The Hightower Report
All-American Spam adopts an English accent; and big airlines stiff their workers
Spam is uniquely American, right? This mysterious meatlike concoction in a pull-tab can is a made-in-the-USA icon of American marketing, produced by Hormel Foods up in Minnesota.
I happen to love Spam, and, no, I don't want to know what's in it. I subsisted on fried Spam sandwiches to get me through college, and I've even been a tasting judge of the sometimes-startling Spam concoctions prepared for the renowned Spamarama contest held in Austin for the past 26 years.
But I was stunned and not a little hurt to learn that the corporate purveyors of Spam are now trying to hide the Americanism of this potted meat delicacy.
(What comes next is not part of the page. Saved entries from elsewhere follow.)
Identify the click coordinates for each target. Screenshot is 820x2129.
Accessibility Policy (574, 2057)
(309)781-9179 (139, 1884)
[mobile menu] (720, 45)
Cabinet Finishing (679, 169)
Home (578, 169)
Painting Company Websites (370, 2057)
It seems that Hormel is concerned that its Spam sales could be hurt in England because of the Brits' rather intense opposition to George W.'s war in Iraq. Indeed, a poll finds that 20% of consumers in Britain, Japan, and elsewhere say they'll shun such identifiably American products as Spam, Marlboro, and Starbucks to protest Bush's my-way-or-the-highway approach to the rest of the world.
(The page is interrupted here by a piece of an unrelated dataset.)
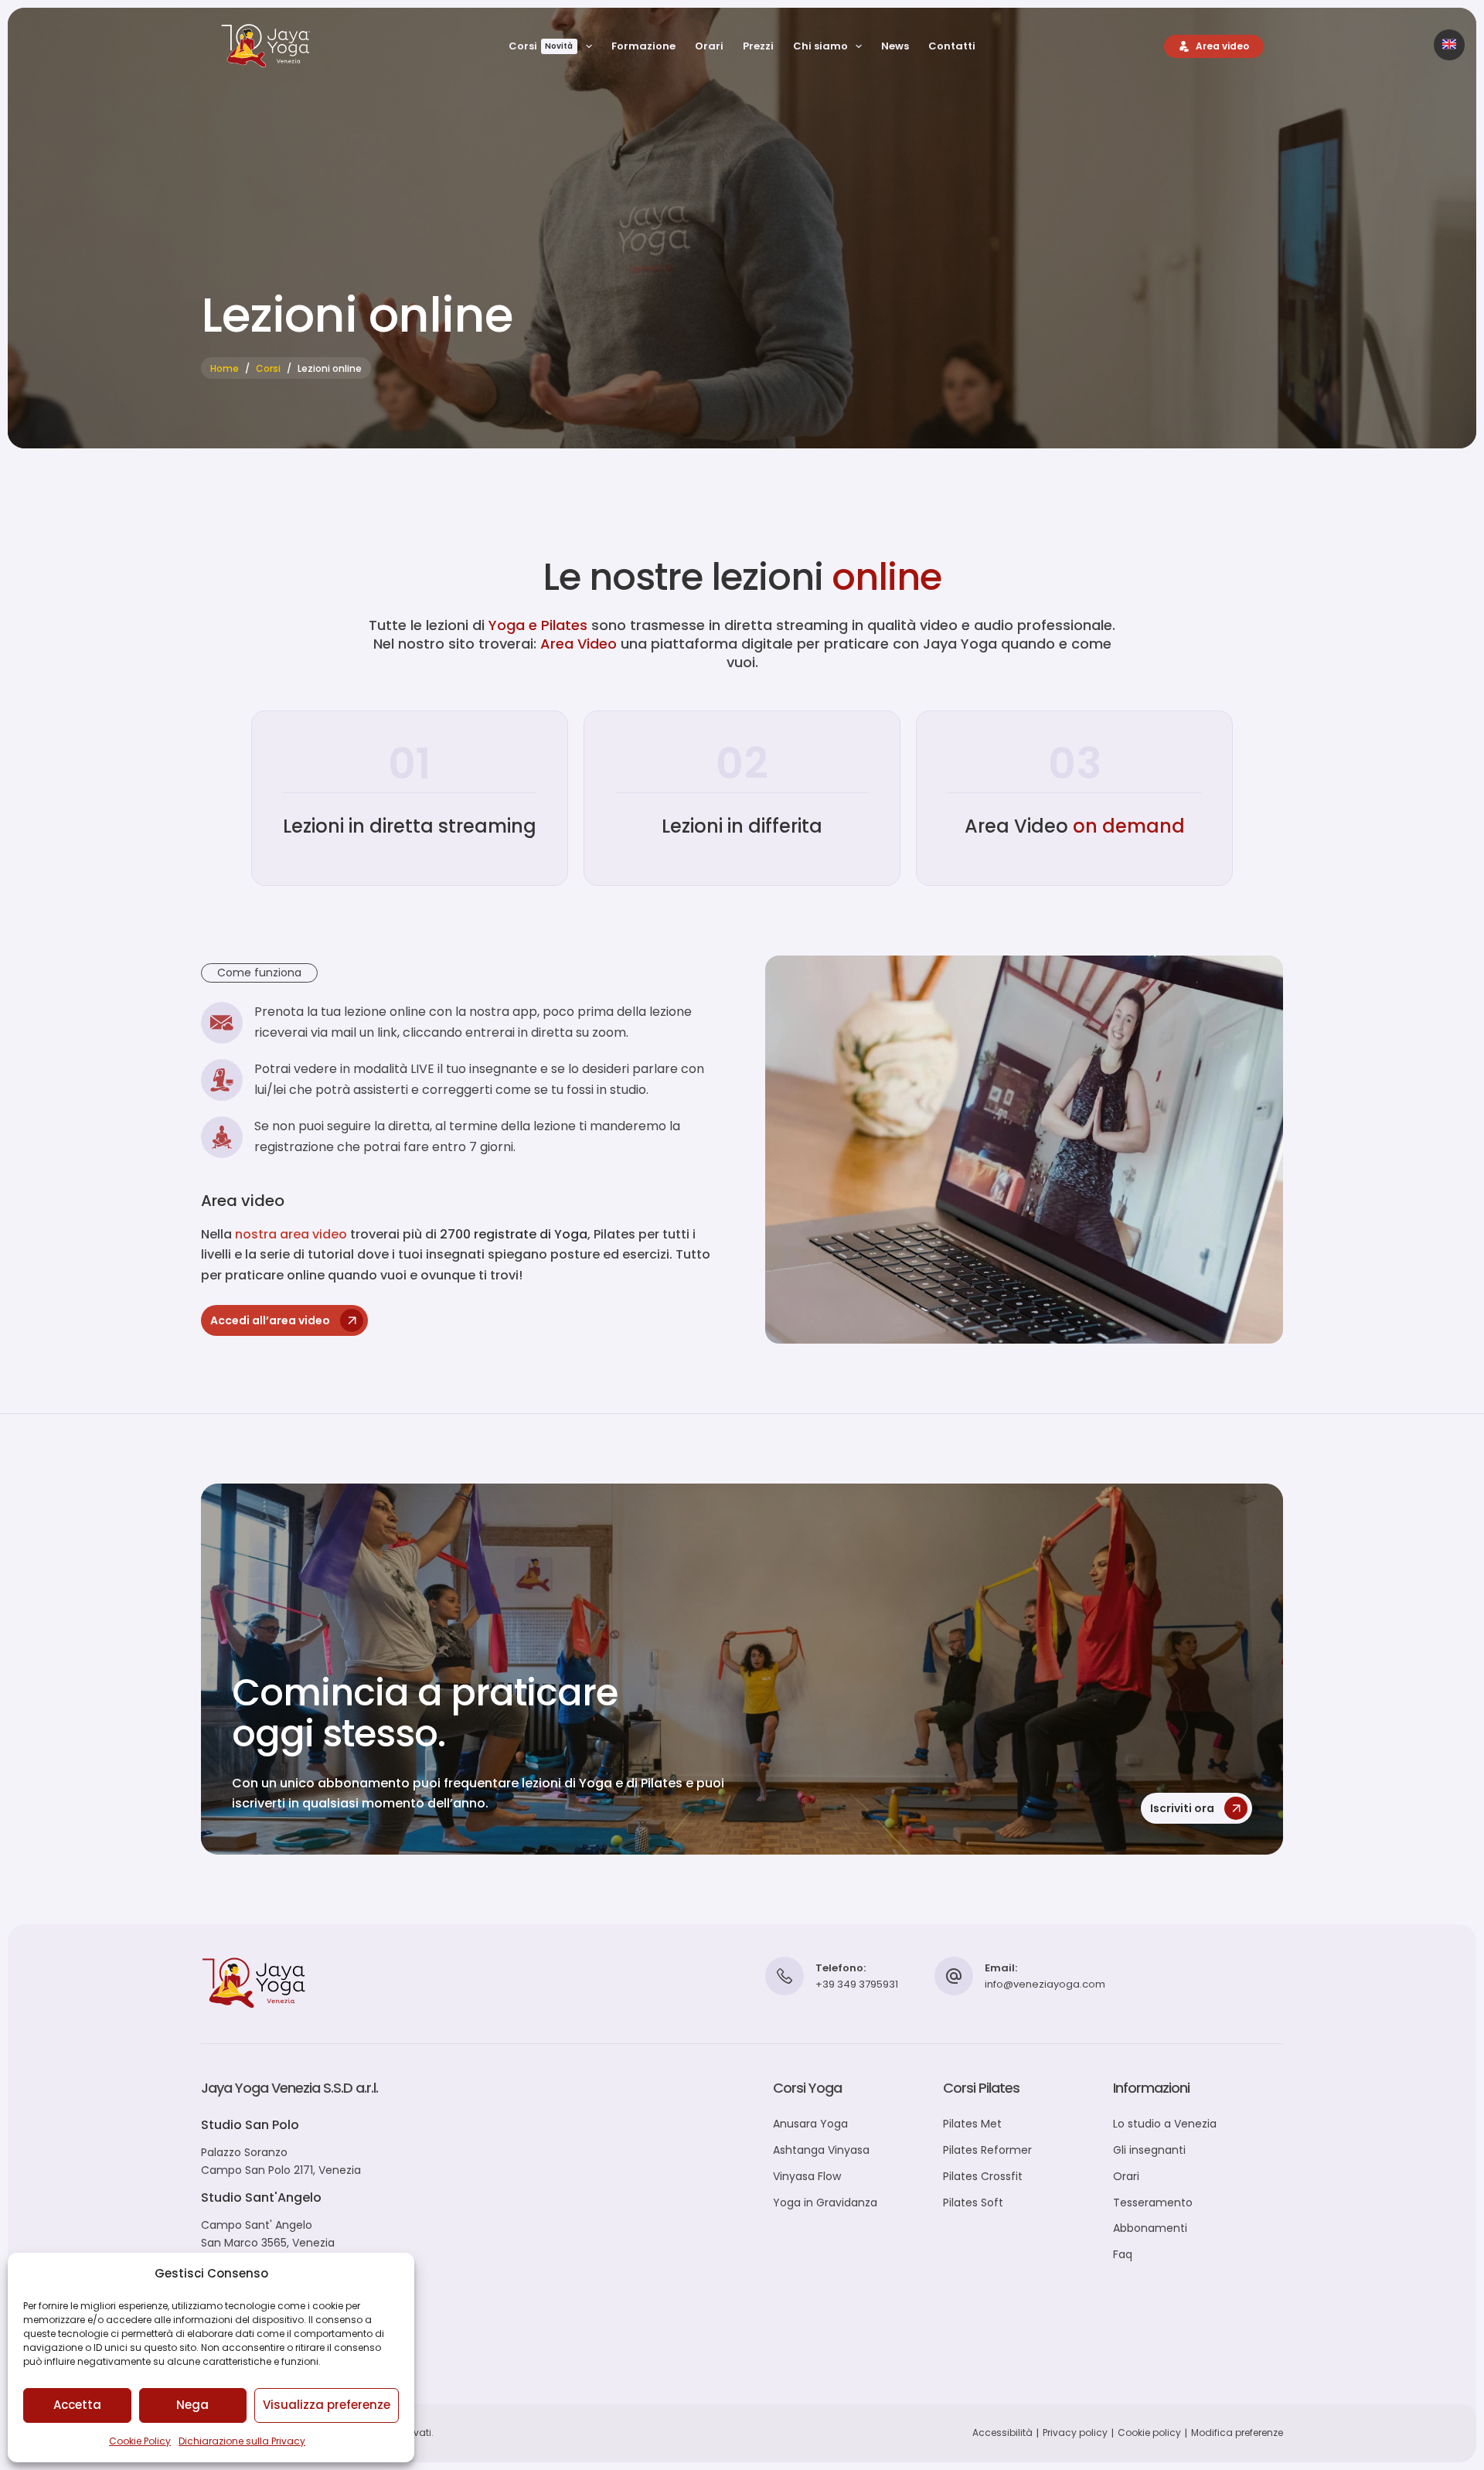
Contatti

To counter this possibility, Hormel has launched a $3.7 million marketing blitz in England in an effort to position Spam as quintessentially British. The ads, featuring typical Brits, portray Spam as a longtime part of the British culture, as though it's a homegrown product with no connection to that place across the pond.
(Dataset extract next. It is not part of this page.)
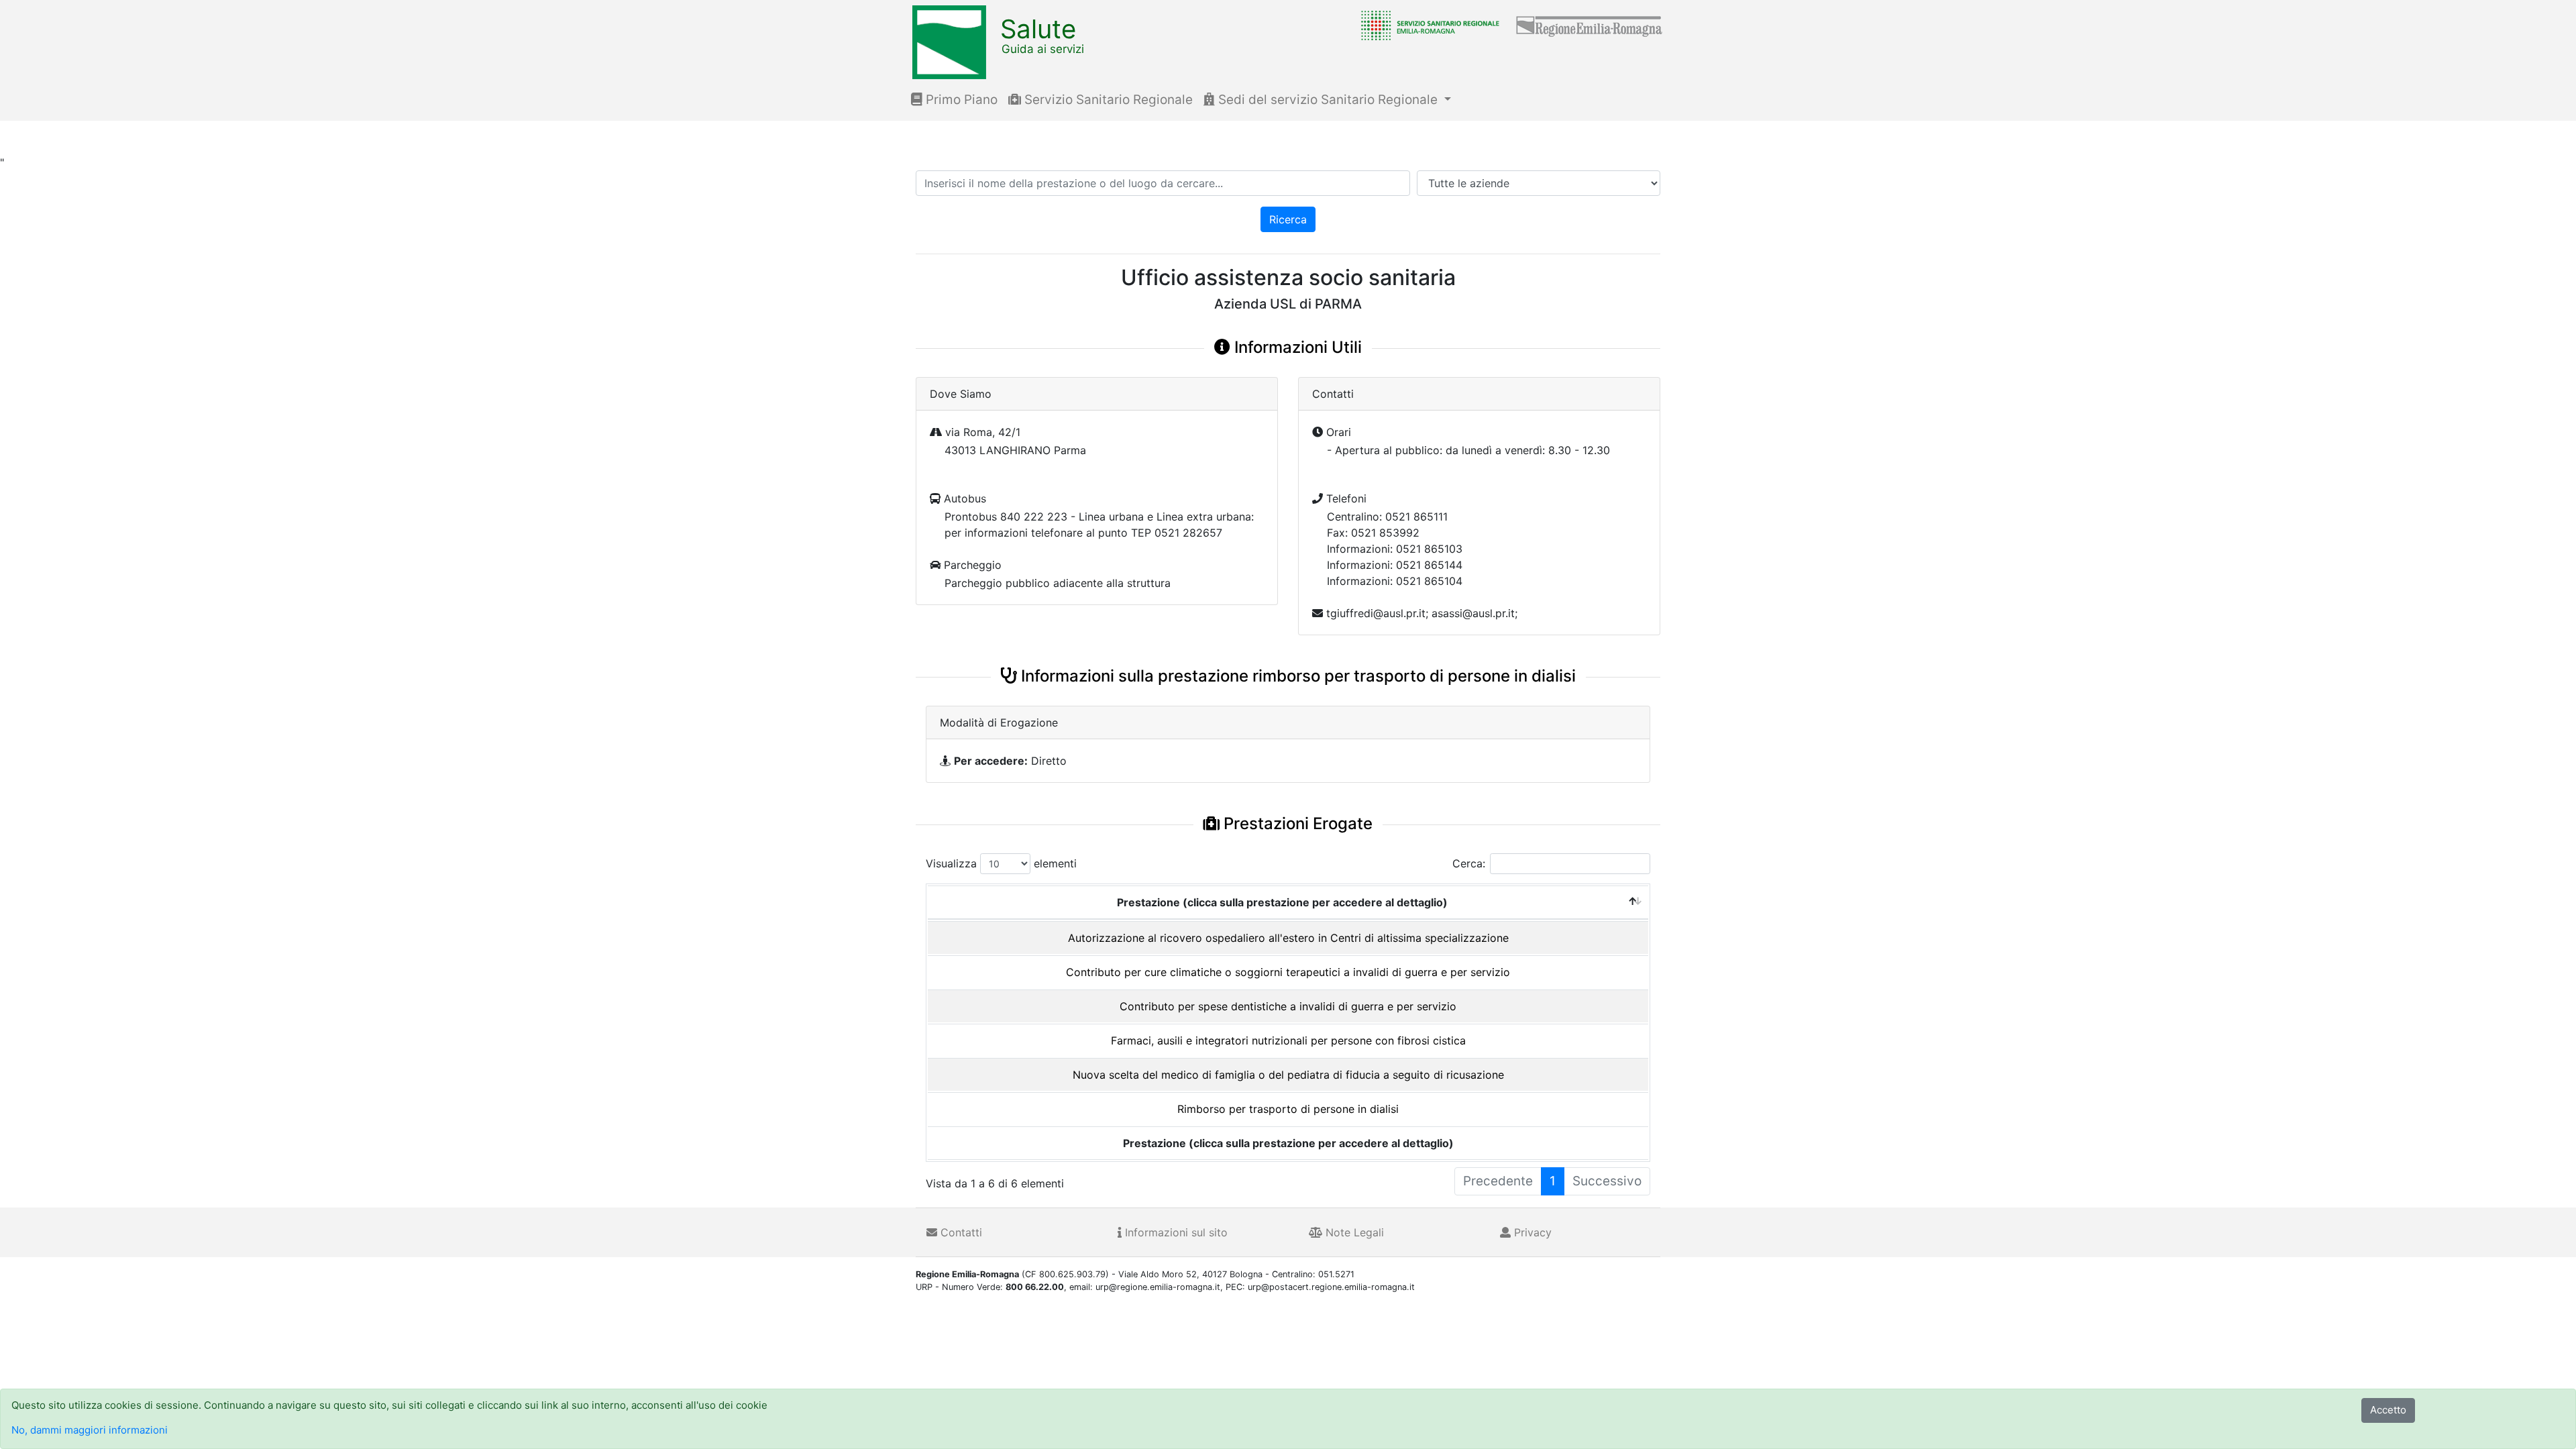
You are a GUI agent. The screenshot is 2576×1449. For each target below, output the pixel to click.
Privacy (1531, 1232)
Hormel has even anglicized the Spamarama festival! The Spam Chippie of the Year award is presented to the British fish-and-chip shop that makes the best dish from this pink meat stuff. They also name the Spam Chef of the Year in England, a culinary honor that was recently won by a chap who makes Spam wontons.
Come on, Hormel, stop hiding your beautiful pink piece of Americana under a British bushel. You should strut your stuff as one of the good things from America. Instead of Bush's gunboat diplomacy, show the world Spam diplomacy!
Why is it that when George W. says he's going to "reform" something, I instinctively want to grab my money, my liberties, my family ... and flee to the woods?
ROBBERY BY BANKRUPTCY
For the Bushites, the word reform means "deform," to monkey-wrench the system so the rich get richer ... and the rest of us get schtooked. Still, there's one system crying out for real reform: the bankruptcy process that corporations are using to stiff their employees letting CEOs simply walk away from binding contracts on wages, health care, and pensions.
At present, the big abusers of employees are United, U.S. Air, Delta, and other major airlines that have been poorly managed and now are being squeezed by their bankers and jet-fuel suppliers. Screaming poverty, these airlines have rushed to bankruptcy court, demanding that judges allow them to abrogate legitimate contracts that they had negotiated in good faith with their pilots, flight attendants, mechanics, and others.
These are loyal, longtime, hard-working employees who already have made concession after concession, giving back billions of dollars that were owed to them. Yet the CEOs are demanding still more, using the federal bankruptcy law as their weapon for this mugging. This one-sided law apparently legalizes end runs to let corporations weasel out of their obligations. What an interesting lesson for all of us who've been taught that a contract is sacrosanct, a legally binding giving of one's word.
Here's my question: Why do the CEOs only target the workers for cost-cutting? Why not tell Exxon and the other fuel suppliers, "No, we can't pay your gouging prices, so we're abrogating those commitments"? Or, why not say to the superwealthy bankers, "You take some of the pain, too"? Why do they only pound their workers?
I don't know about you, but on my flights, I'd rather have a disgruntled banker or fuel supplier than an angry pilot, flight attendant, or mechanic. It's time to fix the bankruptcy law that has legalized the corporate robbery of workers.